Other offensive changes included moving Alexa Dragisics back to attacking midfielder. Dragisics, known more as a physical and direct player, now splits time with the crafty Brie Tabenske to create a balanced attack. Deppen said the duo’s varying styles have been able to “keep the defense on their toes,” which was evident against top-seeded Reservoir on Oct. 30. Behind goals from Dragisics and Tabenske, the Vikings secured a one-goal victory to avenge a 5-2 regular season defeat.

“I mean we literally changed just about everything within the last like two or three weeks,” Deppen said.

These wholesale changes were met with widespread surprise and confusion, and there were certainly some growing pains, especially in the defense. But after a shaky team scrimmage during practice, the Mt. Hebron players began to catch on. Just two days after that Glenelg loss, the Vikings held high-scoring Wilde Lake to one goal for 70 of 80 minutes before succumbing to a 3-0 result. In their first playoff game, they broke their streak of first-round exits with a 2-1 victory at Long Reach.


The Vikings’ past two postseason wins have unfolded in similar fashion: push forward early on, score first, shut down opponents’ best offensive players and hold on to a lead down the stretch. All the while, they tightened up their defensive alignment and fine-tuned their cohesiveness in the final third ahead of Wednesday’s battle with undefeated J.M. Bennett.

“As long as we have a solid defense, we can work it up and get some goals,” Ritter said. “It should be a tough game, but I think that if we play the way we play, no one can stop us.”

“We’re ready,” Halper chimed in moments later. “We’re going to bring it.”

Deppen said beat J.M. Bennett will require his players to be mentally focused and tactically sharp following a two-and-a half hour bus ride to the Eastern Shore.
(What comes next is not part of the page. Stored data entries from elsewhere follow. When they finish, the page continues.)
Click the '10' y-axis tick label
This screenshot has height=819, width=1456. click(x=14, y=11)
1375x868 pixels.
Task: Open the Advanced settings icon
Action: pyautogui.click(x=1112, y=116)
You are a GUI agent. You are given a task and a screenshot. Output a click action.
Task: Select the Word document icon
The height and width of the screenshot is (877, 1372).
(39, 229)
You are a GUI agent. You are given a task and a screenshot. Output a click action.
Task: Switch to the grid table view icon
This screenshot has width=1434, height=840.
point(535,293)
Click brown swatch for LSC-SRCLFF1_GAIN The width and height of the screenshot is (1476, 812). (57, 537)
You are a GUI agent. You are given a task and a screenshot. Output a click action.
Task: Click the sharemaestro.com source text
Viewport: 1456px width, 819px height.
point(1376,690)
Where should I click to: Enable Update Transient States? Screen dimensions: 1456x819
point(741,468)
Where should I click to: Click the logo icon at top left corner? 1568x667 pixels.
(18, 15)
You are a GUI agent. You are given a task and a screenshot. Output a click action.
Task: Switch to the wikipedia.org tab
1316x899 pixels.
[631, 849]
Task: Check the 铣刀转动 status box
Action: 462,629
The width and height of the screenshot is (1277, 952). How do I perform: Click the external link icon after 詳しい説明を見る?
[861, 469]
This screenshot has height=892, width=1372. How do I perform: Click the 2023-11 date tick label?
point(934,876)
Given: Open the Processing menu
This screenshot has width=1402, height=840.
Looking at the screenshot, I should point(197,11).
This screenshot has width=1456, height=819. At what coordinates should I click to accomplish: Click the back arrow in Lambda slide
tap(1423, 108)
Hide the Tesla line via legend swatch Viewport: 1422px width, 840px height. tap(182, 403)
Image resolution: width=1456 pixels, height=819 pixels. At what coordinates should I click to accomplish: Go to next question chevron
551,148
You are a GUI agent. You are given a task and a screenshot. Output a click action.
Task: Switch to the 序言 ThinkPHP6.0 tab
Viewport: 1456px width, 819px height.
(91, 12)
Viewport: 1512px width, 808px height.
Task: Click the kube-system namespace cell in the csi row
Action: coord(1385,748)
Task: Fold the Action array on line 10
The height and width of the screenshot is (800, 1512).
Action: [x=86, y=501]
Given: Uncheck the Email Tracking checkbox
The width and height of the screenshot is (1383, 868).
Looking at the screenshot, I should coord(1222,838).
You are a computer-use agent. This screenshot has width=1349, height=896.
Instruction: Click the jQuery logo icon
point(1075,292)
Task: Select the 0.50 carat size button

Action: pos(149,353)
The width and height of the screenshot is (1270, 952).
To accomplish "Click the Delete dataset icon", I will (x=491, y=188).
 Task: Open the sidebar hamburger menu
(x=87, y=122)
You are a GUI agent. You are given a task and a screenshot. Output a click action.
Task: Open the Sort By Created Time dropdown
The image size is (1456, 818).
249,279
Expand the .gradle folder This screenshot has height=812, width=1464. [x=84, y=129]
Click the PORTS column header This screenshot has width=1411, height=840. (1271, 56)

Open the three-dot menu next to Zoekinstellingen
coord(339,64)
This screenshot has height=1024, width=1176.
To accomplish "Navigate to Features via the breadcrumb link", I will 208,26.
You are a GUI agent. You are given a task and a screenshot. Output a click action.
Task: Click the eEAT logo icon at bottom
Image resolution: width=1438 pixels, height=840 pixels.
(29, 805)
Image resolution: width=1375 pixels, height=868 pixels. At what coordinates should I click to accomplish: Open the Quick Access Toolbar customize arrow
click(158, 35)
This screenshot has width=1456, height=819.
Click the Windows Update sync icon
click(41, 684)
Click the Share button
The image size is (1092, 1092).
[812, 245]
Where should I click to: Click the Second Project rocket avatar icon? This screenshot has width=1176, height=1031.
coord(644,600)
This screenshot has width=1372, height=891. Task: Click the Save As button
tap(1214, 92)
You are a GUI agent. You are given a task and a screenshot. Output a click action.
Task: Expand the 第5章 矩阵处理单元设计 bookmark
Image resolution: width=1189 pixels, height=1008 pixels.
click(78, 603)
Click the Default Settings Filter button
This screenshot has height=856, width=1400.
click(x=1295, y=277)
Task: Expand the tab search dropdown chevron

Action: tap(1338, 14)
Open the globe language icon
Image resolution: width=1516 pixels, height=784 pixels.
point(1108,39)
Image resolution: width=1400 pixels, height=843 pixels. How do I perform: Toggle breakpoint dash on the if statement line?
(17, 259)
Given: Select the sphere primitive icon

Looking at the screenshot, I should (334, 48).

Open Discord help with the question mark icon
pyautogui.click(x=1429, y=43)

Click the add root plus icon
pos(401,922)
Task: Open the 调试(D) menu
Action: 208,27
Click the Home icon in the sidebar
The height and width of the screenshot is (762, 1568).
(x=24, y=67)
It’ll likely require the Vikings to limit an explosive attack, he said, and might come down to their execution on set pieces.

The only guarantee, however, is that this will be the biggest game of the players’ high school careers.

A match of this magnitude typically evokes nervousness and pressure, but in talking with the Vikings after practice Friday, the overall mood of the team seems to be optimistic, excited and determined.

After all, Mt. Hebron was never supposed to be in this position. In fact, based on their seeding, the Vikings should have been eliminated in the play-in game. They were the underdog of the underdogs.

Now, they’re one win away from breaking an 18-year regional title drought and three victories from winning their first-ever state championship.

“Everyone is pumped to show people because a lot of people don’t think we have a chance, but look what we’ve done,” Halper reiterated. “It’s really amazing. We also have the extra motivation to show everyone that we’re up there, we’re just as good as everyone.”